The Management by Objectives (MBO) Cycle:

The Management by Objectives (MBO) cycle is a systematic approach to managing and improving organizational performance. It involves four key stages, each of which contributes to goal setting, planning, monitoring, and performance evaluation. Here’s an explanation of each step in the MBO cycle:

Source:Kreitner,,”Management“,Third Edition, P.140

Step 1: Setting Objectives:

Hierarchy of Objectives: The MBO process begins with setting a hierarchy of objectives. Objectives should be challenging yet achievable, fair, and internally consistent. These objectives serve as the foundation for all subsequent actions.

Involvement and Participation: One of the key features of MBO is the emphasis on participation and involvement of subordinates in an objective setting.

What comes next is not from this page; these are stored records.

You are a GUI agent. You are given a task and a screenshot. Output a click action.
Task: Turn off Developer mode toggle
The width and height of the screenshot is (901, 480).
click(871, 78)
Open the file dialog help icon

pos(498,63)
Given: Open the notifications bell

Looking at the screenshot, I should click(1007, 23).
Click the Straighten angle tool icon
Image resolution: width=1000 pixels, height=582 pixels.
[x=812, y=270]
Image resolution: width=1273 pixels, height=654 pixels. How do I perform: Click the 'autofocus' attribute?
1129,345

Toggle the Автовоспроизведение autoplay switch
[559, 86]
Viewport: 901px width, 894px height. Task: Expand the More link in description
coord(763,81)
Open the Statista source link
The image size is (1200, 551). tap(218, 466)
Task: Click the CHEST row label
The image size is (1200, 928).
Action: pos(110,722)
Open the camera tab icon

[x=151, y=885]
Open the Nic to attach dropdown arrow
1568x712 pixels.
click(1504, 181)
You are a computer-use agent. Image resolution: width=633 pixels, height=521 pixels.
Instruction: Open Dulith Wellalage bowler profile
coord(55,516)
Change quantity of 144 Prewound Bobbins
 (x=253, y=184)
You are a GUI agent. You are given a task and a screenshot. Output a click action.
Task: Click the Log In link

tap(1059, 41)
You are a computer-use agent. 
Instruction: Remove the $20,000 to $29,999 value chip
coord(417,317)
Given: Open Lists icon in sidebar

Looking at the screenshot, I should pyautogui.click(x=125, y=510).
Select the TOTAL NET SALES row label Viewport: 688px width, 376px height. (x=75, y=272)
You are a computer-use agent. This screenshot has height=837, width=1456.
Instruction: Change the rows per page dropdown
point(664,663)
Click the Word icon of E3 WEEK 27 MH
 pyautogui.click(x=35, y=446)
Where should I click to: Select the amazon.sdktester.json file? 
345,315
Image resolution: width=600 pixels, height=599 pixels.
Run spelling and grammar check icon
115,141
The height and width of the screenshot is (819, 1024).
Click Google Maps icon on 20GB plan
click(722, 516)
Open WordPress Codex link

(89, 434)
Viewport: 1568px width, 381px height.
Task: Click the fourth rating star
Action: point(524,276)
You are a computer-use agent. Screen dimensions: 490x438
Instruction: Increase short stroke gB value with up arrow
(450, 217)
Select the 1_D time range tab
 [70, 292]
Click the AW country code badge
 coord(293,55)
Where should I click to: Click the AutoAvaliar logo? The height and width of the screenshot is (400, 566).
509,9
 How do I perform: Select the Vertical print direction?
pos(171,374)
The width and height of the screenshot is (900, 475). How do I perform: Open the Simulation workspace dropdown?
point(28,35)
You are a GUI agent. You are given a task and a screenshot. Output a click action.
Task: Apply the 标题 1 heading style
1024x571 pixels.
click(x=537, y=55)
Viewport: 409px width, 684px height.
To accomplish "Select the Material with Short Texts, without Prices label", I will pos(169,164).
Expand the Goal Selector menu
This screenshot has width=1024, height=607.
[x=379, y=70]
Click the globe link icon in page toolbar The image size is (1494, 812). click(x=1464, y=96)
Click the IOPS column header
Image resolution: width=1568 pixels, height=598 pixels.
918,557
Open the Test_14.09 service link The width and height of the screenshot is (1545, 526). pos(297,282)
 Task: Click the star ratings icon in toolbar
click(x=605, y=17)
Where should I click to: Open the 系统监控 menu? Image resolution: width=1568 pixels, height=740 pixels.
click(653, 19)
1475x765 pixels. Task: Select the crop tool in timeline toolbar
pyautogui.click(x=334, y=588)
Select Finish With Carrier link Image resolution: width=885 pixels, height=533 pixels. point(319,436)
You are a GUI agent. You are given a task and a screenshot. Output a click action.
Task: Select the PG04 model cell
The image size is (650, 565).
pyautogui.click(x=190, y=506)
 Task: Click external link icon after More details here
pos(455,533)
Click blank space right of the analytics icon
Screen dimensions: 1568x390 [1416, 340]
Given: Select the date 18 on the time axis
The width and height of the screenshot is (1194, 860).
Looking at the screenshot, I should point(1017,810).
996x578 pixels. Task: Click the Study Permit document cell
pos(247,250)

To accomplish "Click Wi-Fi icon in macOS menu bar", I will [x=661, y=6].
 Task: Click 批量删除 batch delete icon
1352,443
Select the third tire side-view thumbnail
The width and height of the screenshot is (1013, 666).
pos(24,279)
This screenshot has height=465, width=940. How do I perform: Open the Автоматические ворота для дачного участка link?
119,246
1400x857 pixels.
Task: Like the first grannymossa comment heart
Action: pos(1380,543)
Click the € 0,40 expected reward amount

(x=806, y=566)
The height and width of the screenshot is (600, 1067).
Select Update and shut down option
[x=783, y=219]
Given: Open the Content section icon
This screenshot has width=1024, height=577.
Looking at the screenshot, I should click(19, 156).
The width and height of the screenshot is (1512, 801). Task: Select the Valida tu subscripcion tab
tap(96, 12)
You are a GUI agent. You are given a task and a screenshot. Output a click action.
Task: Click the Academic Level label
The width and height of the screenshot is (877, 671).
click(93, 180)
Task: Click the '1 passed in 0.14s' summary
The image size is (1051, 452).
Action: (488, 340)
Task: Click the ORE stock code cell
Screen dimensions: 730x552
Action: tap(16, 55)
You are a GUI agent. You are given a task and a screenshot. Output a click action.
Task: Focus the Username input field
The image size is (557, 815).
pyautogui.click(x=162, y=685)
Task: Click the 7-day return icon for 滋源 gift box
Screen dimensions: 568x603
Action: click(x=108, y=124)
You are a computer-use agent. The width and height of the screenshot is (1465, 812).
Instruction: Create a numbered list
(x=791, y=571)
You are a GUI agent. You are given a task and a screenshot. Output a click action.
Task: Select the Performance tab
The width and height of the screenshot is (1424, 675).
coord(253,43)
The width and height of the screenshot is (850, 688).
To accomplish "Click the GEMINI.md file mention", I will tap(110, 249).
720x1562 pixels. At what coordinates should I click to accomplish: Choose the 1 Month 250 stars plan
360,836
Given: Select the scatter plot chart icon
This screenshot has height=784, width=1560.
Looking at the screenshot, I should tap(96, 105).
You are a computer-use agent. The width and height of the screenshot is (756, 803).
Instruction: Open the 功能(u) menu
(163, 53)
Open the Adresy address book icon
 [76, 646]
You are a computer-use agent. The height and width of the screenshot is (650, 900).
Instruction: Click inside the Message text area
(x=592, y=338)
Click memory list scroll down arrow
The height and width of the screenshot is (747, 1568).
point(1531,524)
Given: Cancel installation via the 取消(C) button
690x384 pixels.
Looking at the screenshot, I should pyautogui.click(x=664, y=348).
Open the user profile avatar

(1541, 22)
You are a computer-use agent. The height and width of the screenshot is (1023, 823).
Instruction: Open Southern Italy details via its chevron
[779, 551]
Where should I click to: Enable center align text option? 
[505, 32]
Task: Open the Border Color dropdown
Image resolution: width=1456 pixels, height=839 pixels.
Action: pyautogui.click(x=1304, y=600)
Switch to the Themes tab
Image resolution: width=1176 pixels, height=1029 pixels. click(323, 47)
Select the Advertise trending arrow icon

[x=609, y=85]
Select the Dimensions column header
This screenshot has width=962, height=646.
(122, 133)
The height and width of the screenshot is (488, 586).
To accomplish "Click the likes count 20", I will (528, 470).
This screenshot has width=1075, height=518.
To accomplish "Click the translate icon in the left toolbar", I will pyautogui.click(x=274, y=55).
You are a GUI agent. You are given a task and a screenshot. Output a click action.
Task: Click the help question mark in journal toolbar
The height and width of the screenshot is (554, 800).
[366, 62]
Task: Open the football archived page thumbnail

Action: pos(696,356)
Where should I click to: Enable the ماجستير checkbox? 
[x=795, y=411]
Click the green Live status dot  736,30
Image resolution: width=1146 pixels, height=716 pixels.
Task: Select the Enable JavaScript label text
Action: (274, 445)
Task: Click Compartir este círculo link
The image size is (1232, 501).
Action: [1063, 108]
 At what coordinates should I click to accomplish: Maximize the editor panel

Rather than a top-down approach, MBO encourages negotiation of objectives between superiors and subordinates on a give-and-take basis.

Documentation: All objectives should be reduced to writing and kept for future reference in steps 3 and 4. This documentation ensures clarity and accountability.

Step 2: Developing Action Plans:

Planning Phase: The second step involves developing action plans based on the objectives established in Step 1. Managers at each level of the organization create plans that align with the objectives.

Complementing Plans: Higher-level managers need to ensure that the plans of their direct subordinates complement each other rather than conflicting. This alignment is crucial for achieving organizational objectives.

Step 3: Periodic Review:

Monitoring Performance: With the action plans in motion, attention shifts to step 3, which involves the periodic review of performance. Regular face-to-face meetings between superiors and subordinates should be held at intervals such as 3, 6, and 9 months.

Validation of Objectives: These periodic check-ups help assess whether the established objectives are still valid or need revision in light of changed circumstances.

Feedback: Periodic reviews also provide an opportunity for managers to give well-considered feedback to subordinates, promoting continuous improvement.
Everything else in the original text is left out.